Films come and go, new genres
and trends are created and old are forgotten. It's a natural process. Spaghetti westerners are more or less through
and so are the wailing mothers and the homely housewives. Having seen many James Deans and Dev sa'abs we have willingly
moved on to newer, more updated options, par se. But there is one thing that remains a tenet
of the motion picture art form. The architecture, the shire rooms of films, the
theaters which have been the breathing oxygen for the dispensation of films.
Like any religious monument there grows a circle of faithful around cinemas which has an active participation in influencing the art and getting inspired in turn. It cannot be known how many times people come out of theaters turned into fans after which they see and feel life differently.
Although time and technological changes have much weakened the lure of cinema halls they still remain one of the major creators of social demigods and cults. But as things past which fall to disuse and eventually into oblivion, film theaters are following a similar path of decay and death. Televisions and computers which have been instrumental in this process are the new popular mediums of the motion picture art form in its various formats. Tele-series, TV programms and other shorter video formats have not only lead to a plummeting of cinema hall enthusiasts but have brought forth new trends with which the old ones have silently retired maybe to be celebrated sometime in future, if thought worthy.

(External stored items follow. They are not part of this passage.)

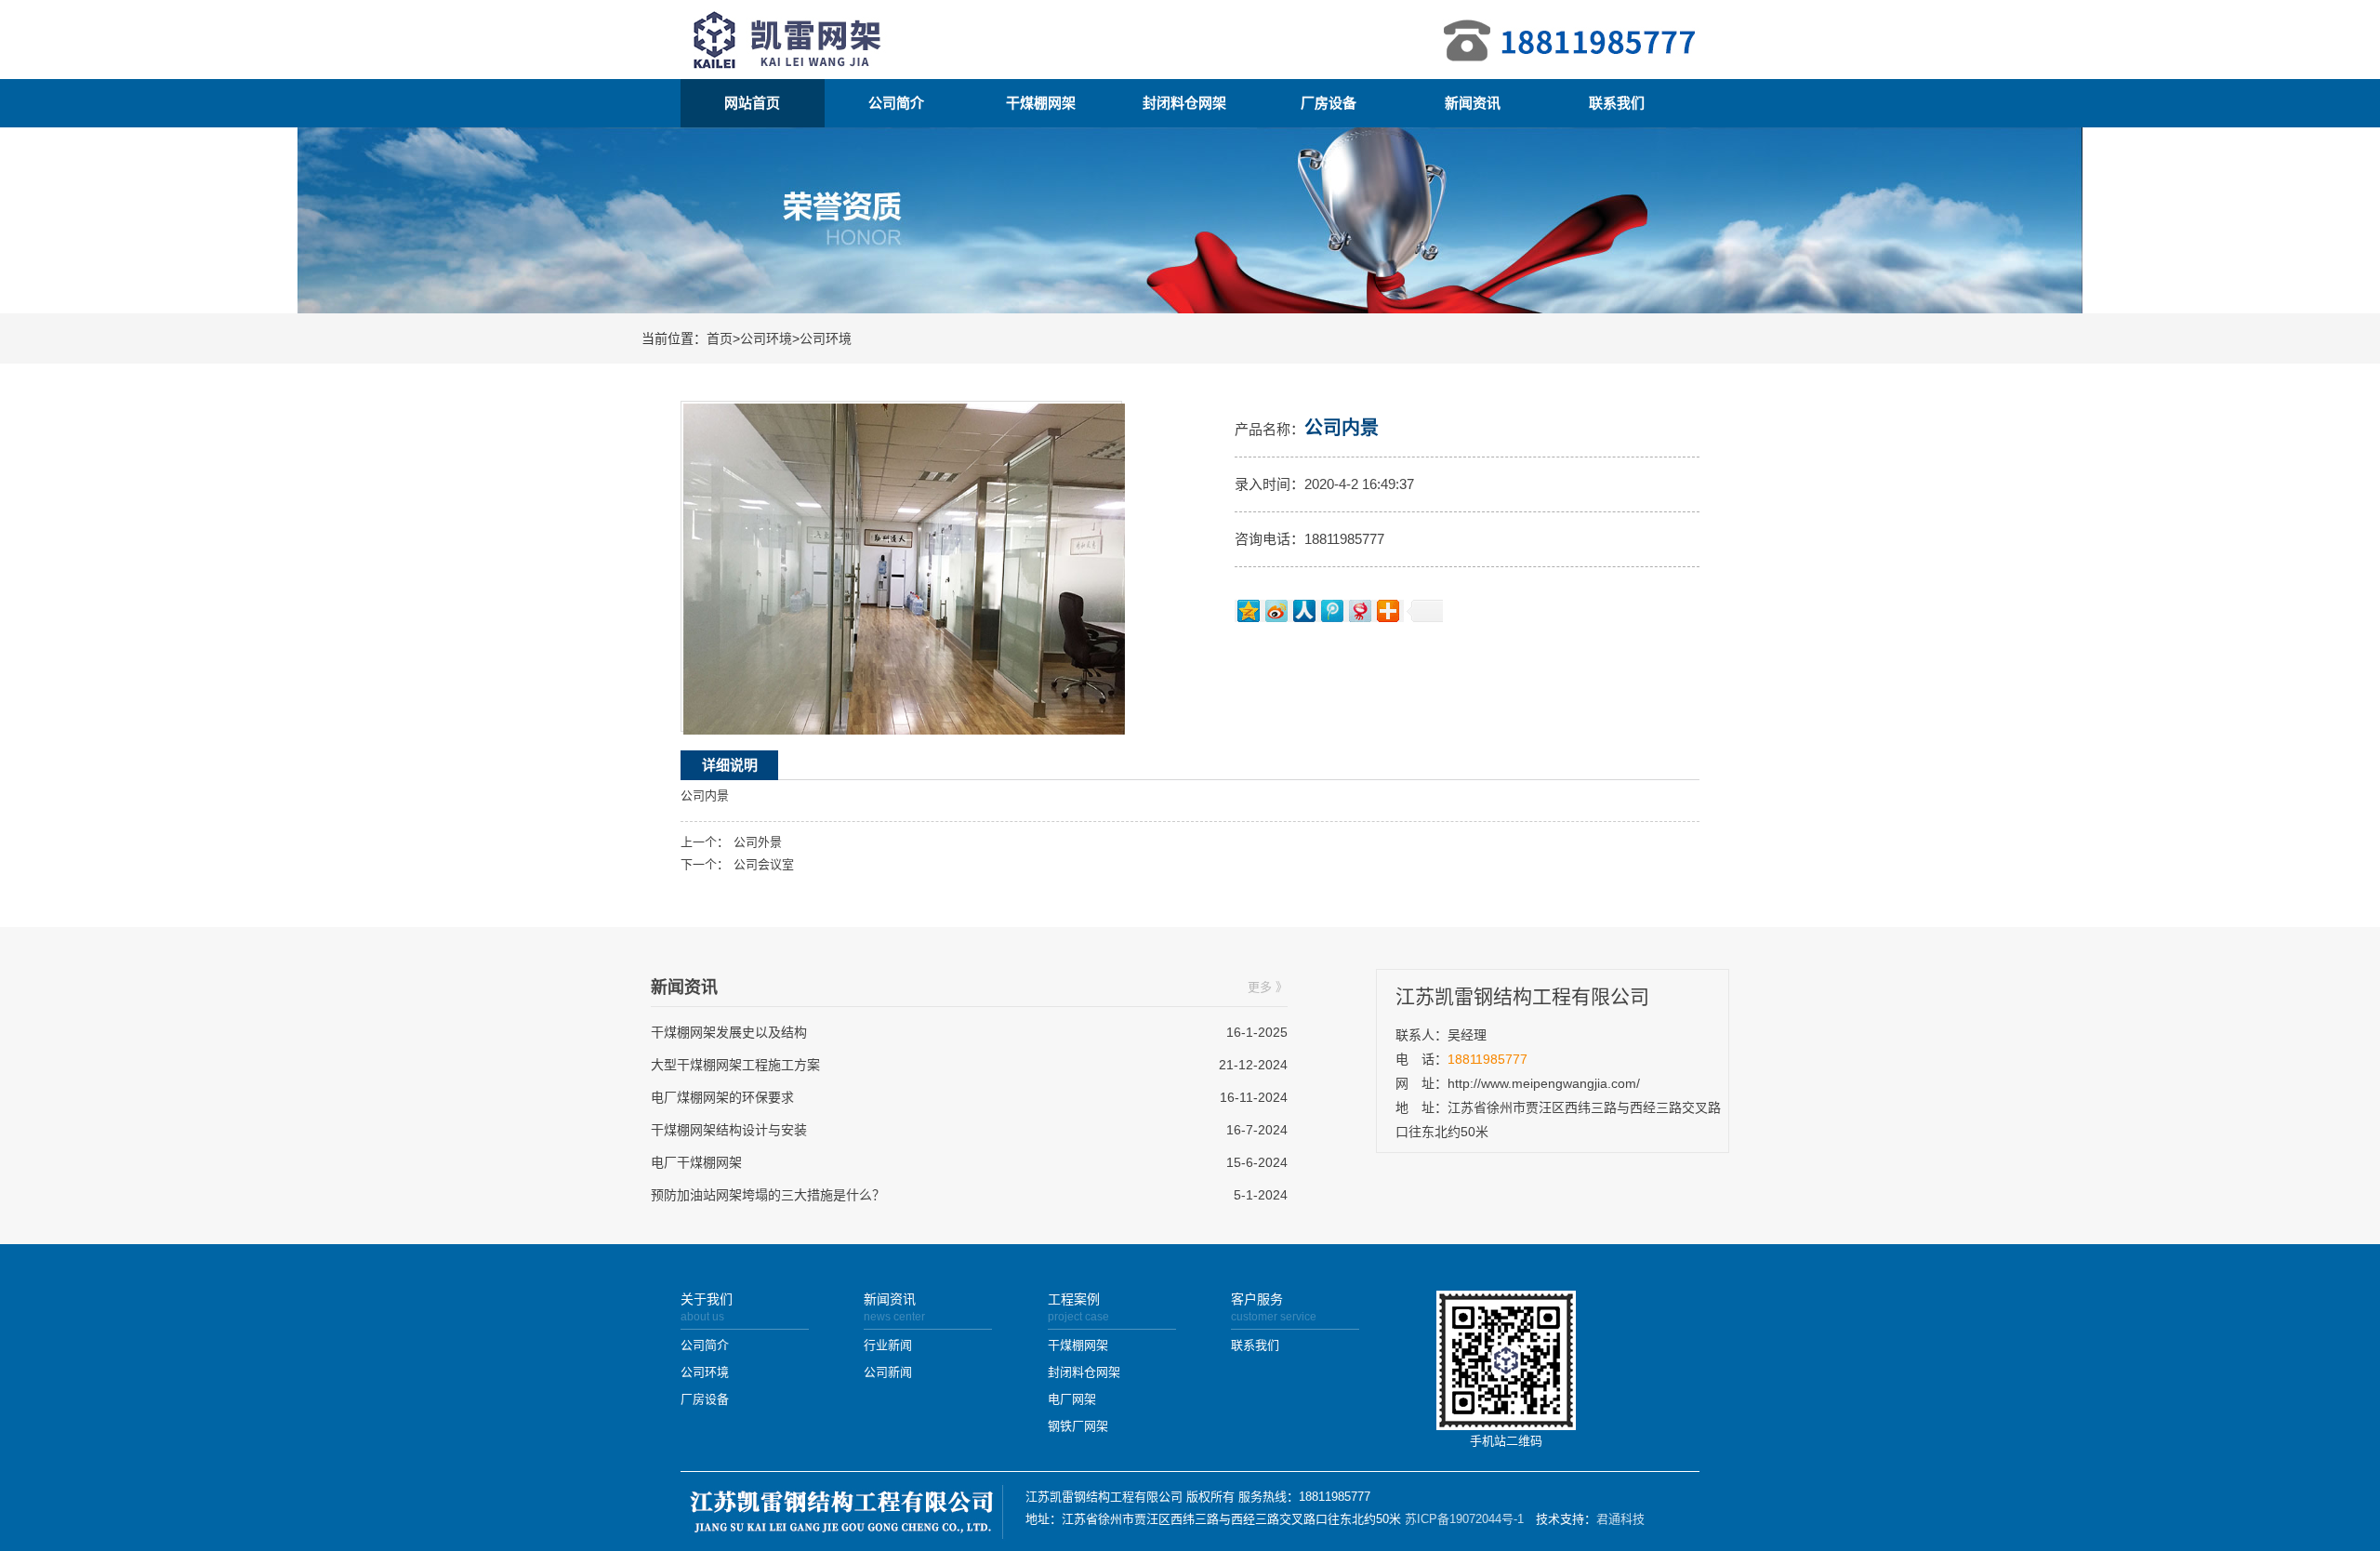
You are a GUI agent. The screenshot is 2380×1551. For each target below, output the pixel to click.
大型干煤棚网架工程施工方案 (735, 1064)
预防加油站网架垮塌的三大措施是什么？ (768, 1194)
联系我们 (1617, 103)
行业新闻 (888, 1345)
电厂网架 (1072, 1399)
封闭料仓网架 (1184, 103)
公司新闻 (888, 1372)
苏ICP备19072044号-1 (1464, 1519)
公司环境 (766, 338)
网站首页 (752, 103)
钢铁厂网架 (1078, 1426)
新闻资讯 (1473, 103)
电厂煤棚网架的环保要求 (722, 1097)
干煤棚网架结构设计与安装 (729, 1129)
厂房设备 (1328, 103)
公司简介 (896, 103)
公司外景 (758, 842)
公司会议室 (764, 864)
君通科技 (1620, 1519)
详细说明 (730, 765)
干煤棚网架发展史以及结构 (729, 1032)
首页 (720, 338)
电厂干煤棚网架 (696, 1162)
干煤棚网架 (1041, 103)
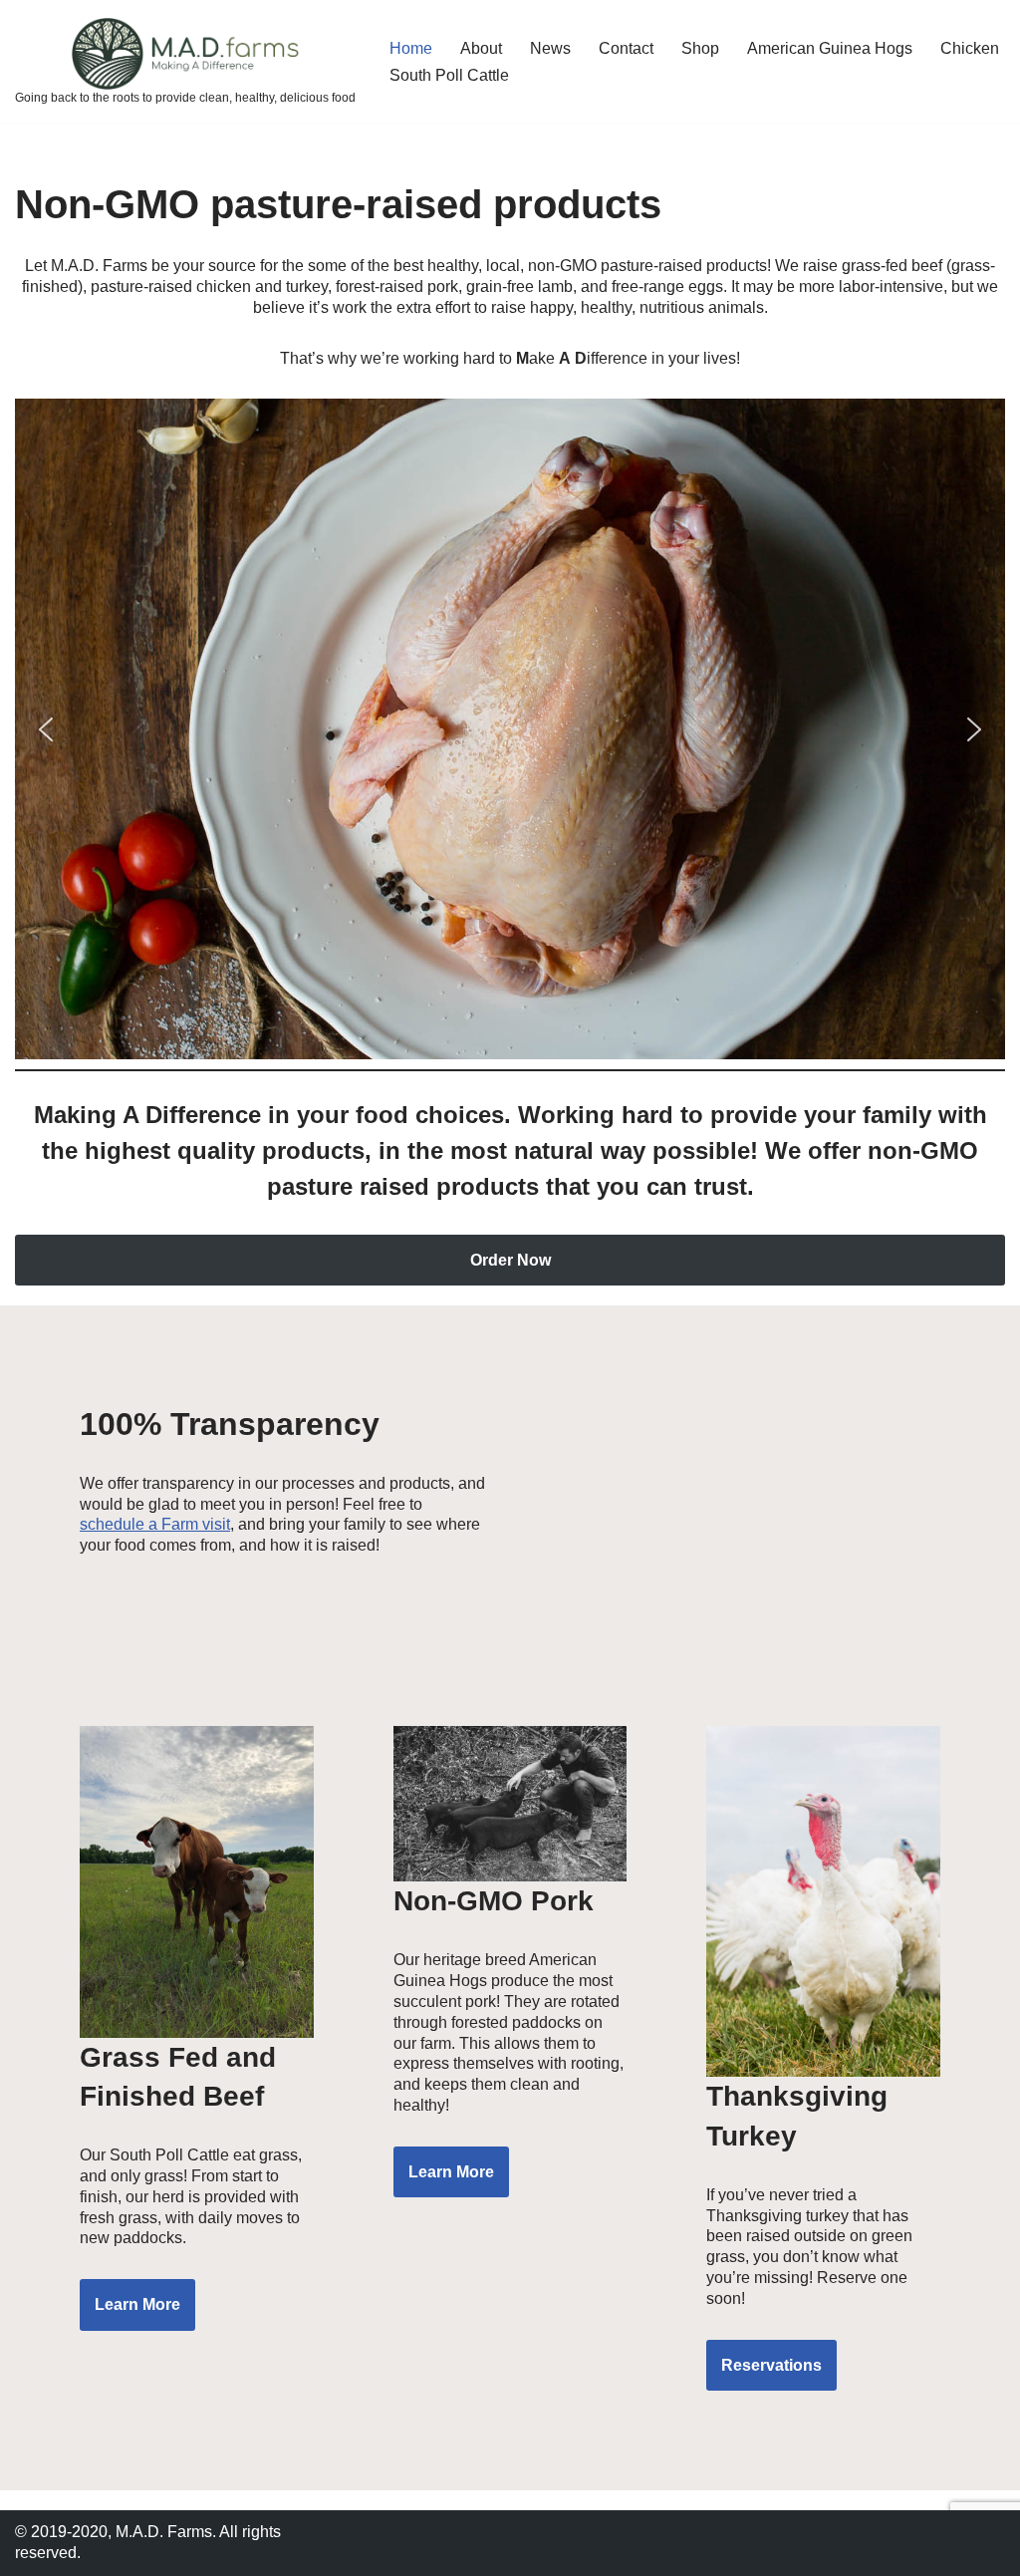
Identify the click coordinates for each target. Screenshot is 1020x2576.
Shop (700, 48)
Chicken (969, 48)
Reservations (771, 2365)
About (481, 48)
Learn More (137, 2304)
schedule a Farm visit (155, 1524)
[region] (510, 729)
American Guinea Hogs (829, 48)
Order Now (510, 1260)
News (550, 48)
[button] (46, 729)
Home (410, 48)
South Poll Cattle (449, 75)
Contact (626, 48)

One such relic situated in
the Temple city of Jammu is the Hari Theatre. This symposium house which during
its better days must have outnumbered the gathers in the nearby Raghu Nath
temple, today lies in shambles. The chipped-off paint, the slowly rotating
creaking fans, empty dusty glass shelves of the canteens beckons an age gone by, a purpose outlived.
Once the theater had catered to a raging plethora of cinema fans, reaching its height in 1993 when the main road of Raghu Nath market got blocked by film-goers in wait to watch Sanjay Dutt starer 'Khalnayak', if a present caretaker is to be believed. Now its condition seems as alien as that hit film or maybe even Sanjay Dutt for that matter.
This is hardly surprising as a new trend can already be seen emerging in the Indian cinema. The Naya Cinema movement which has slowly been gaining recognition world wide has set the wheels of time into action again, bringing an ebb to the flow. New directors with their contemporary and more immediate subjects are gaining popularity. Anand Gandhi's 'Ship of 'Thesus' or Anurag Kshayap's ' Gulaal' speak the voice of a new audience, an audience which is not only high paying but also deeply appreciative. The ball game has changed, its champions, replaced. Various Haris and Delights have seen and lived the glory but now is the time for them to step down, give way and maybe get celebrated in the future, if thought worthy.
The dying Hari Theatre will soon get renovated and replaced by a PVR Multiplex, a whole generation will go to sleep, images of which will only remain in the faces of those who continue to live outside the screen, the people of Jammu, those who shared their past with the theater while time carries forth its ruthless march of modernity.